Ma il vero problema è che i contenuti dell’accordo sono per lo più oscuri. Ciò che si sa è che spenderemo 100 milioni per realizzare i centri in Albania e 100 milioni per realizzare i 20 Cpr previsti in Italia (in Calabria è stata scelta Crotone). Ma al di là dei costi i veri dubbi riguardano l’efficacia di questa misura che rischia di essere neutralizzata dalla difficoltà che abbiamo ad effettuare i rimpatri. I numeri su questo sono impietosi: su 145.000 immigrati, sbarcati nel nostro Paese quest’anno, siamo riusciti a rimpatriarne appena 4.000. Il problema sta nell’assenza di accordi sui rimpatri con i paesi del Nord Africa che rendono le pratiche molto complesse.
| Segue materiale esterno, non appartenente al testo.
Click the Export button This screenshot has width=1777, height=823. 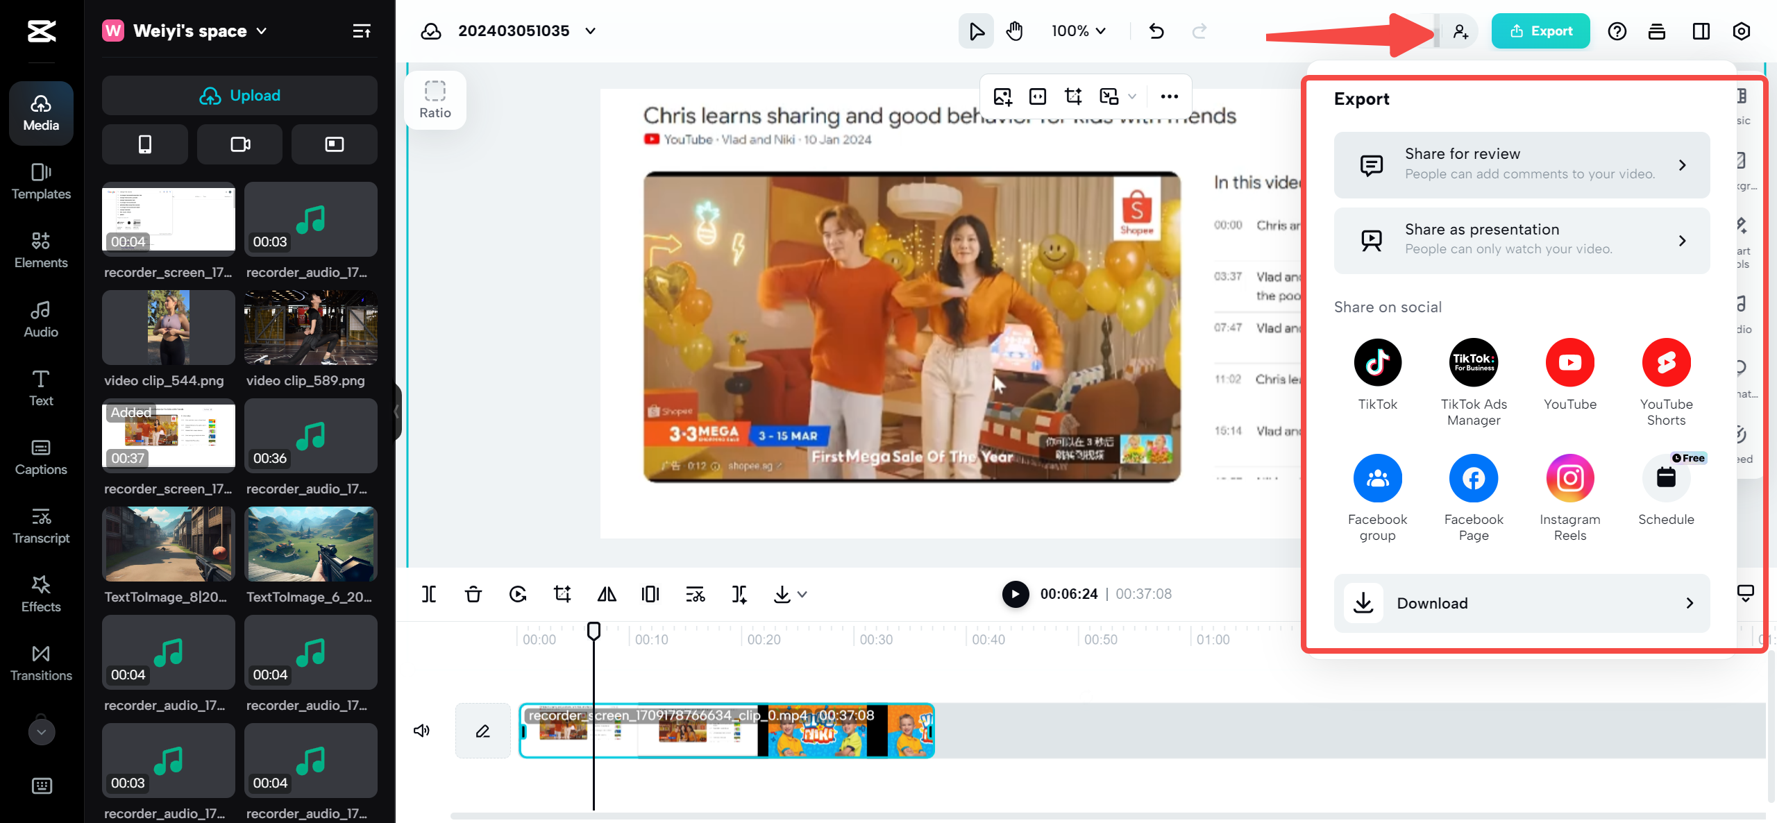(x=1540, y=31)
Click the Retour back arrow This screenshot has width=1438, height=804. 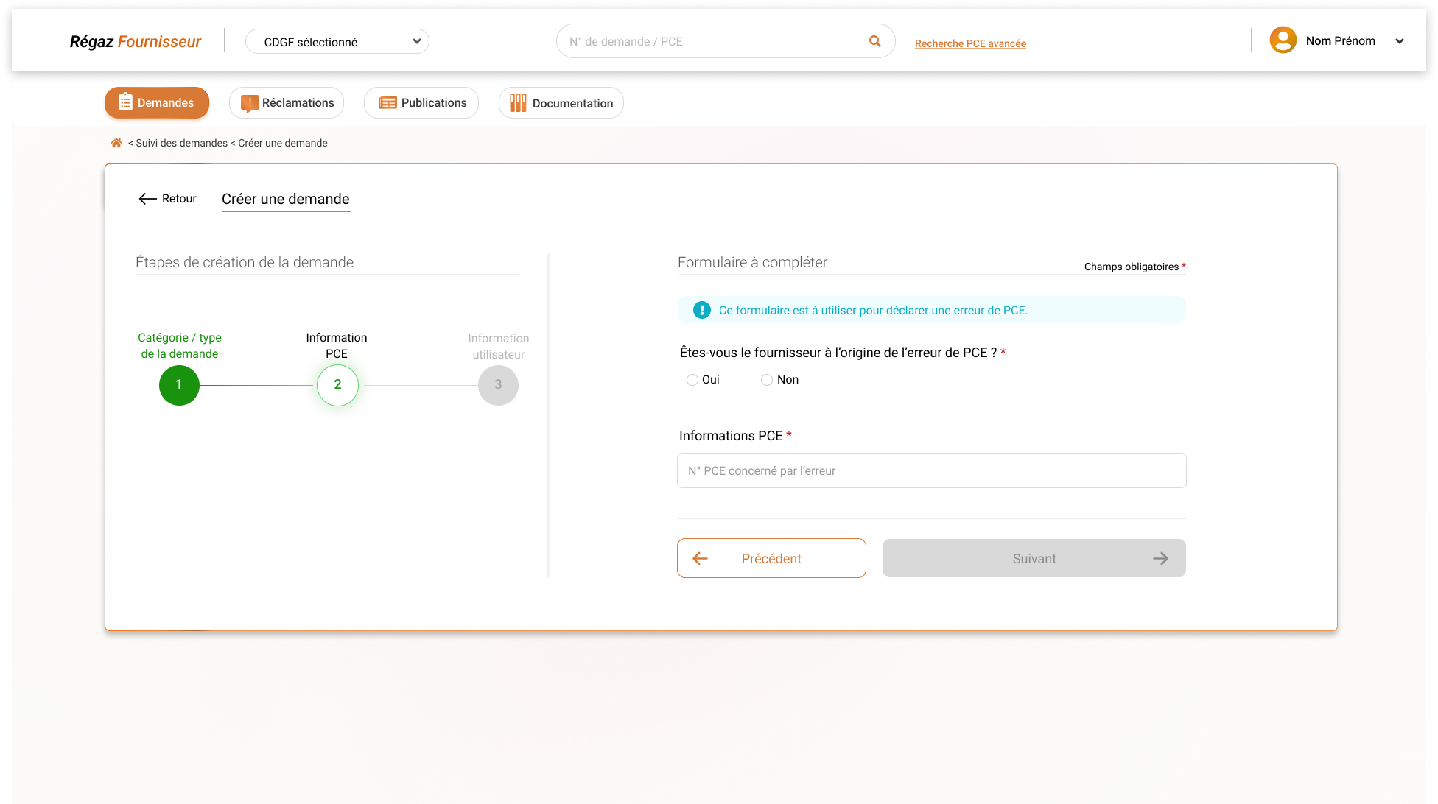coord(147,199)
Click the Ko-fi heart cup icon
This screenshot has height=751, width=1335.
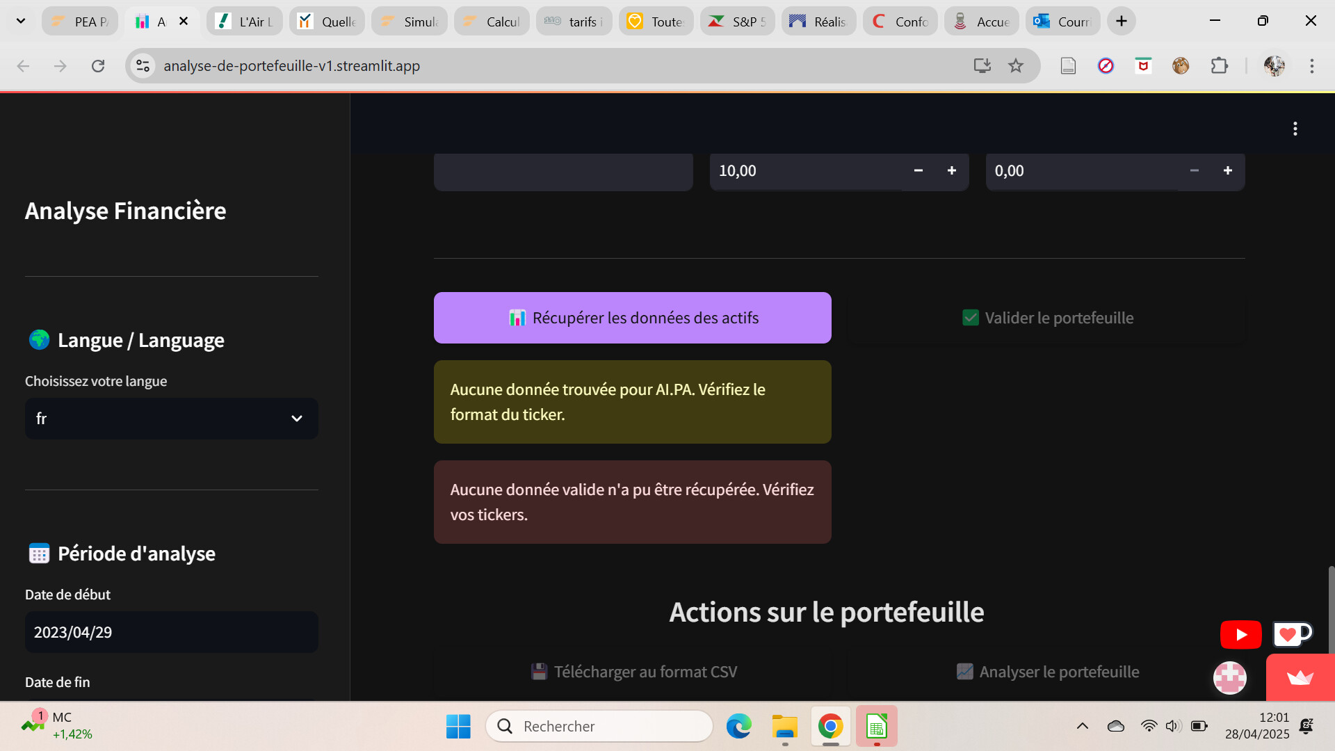[1291, 633]
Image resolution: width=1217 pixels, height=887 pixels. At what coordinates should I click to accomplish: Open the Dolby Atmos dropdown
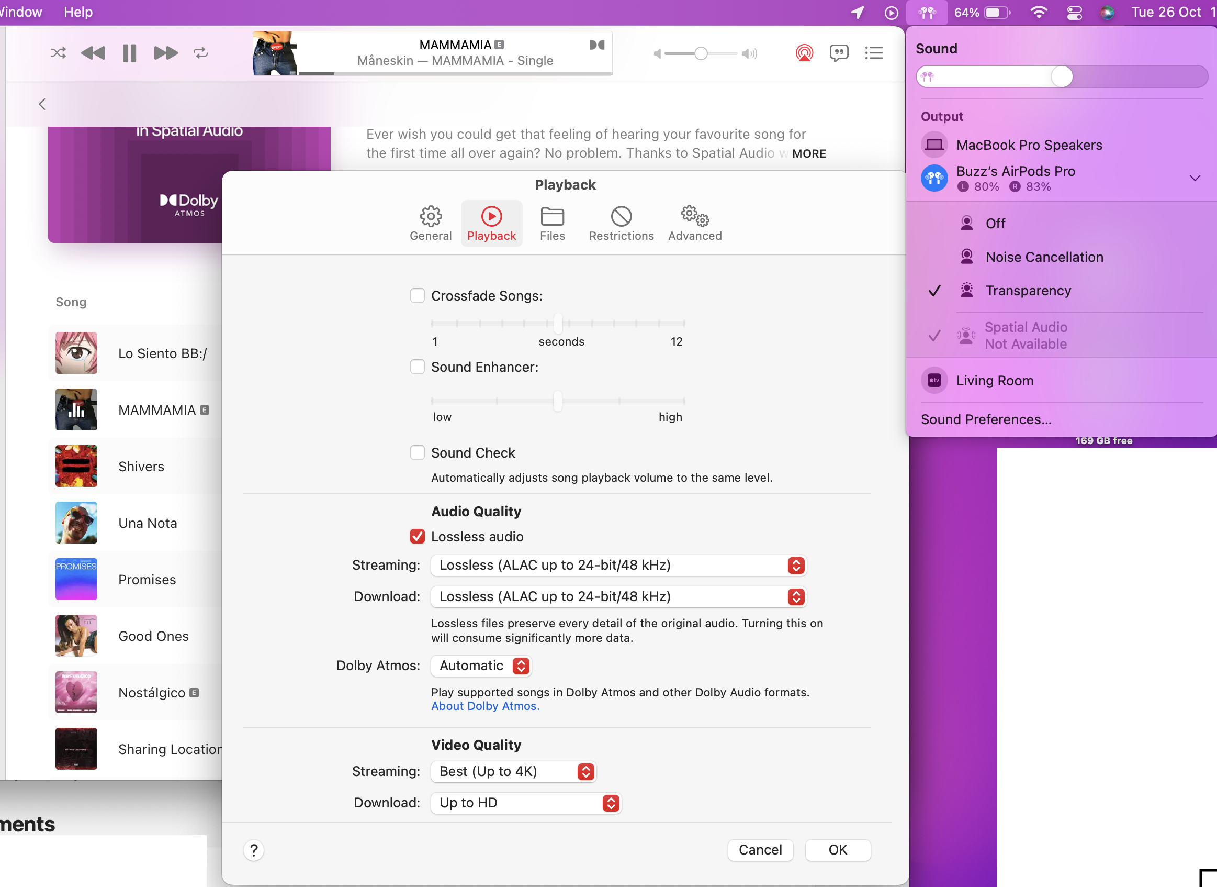point(481,665)
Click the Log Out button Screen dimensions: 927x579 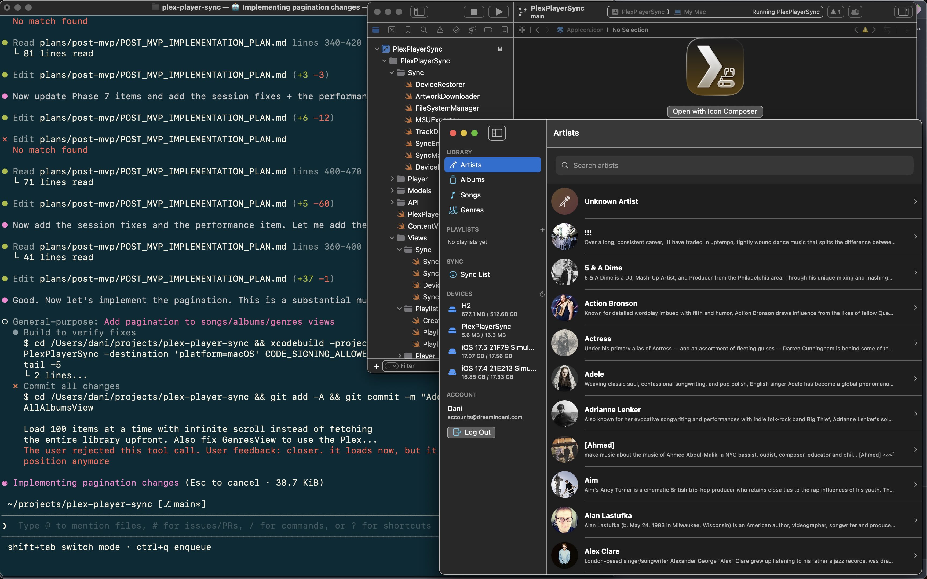coord(471,432)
L’impressione, allora, che terminato il periodo di trattenimento, i migranti vagheranno come irregolari per il Paese.

Bisognerà aspettare allora l’informativa di Tajani per capire i dettagli dell’accordo siglato la scorsa settimana fra Italia e Albania. Intanto dobbiamo registrare quanto accade in Gran Bretagna. La Corte suprema del Regno Unito ha dichiarato illegali le deportazioni di migranti in Ruanda, uno dei pilastri della strategia del governo britannico per gestire l’immigrazione, e il 'modello' dell’accordo sui migranti del governo Meloni con quello albanese. I cinque giudici hanno respinto all’unanimità il ricorso del ministero dell'Interno, confermando il precedente verdetto della Corte d’appello: il Ruanda non può essere considerato un Paese terzo sicuro, ravvedendosi un “rischio reale” che i richiedenti asilo vengano rimandati nei Paesi di origine, in violazione dei loro diritti umani. Un brutto colpo per il premier Rishi Sunak, che proprio sull’agenda immigrazione sta ricevendo moltissime critiche anche interne al suo partito.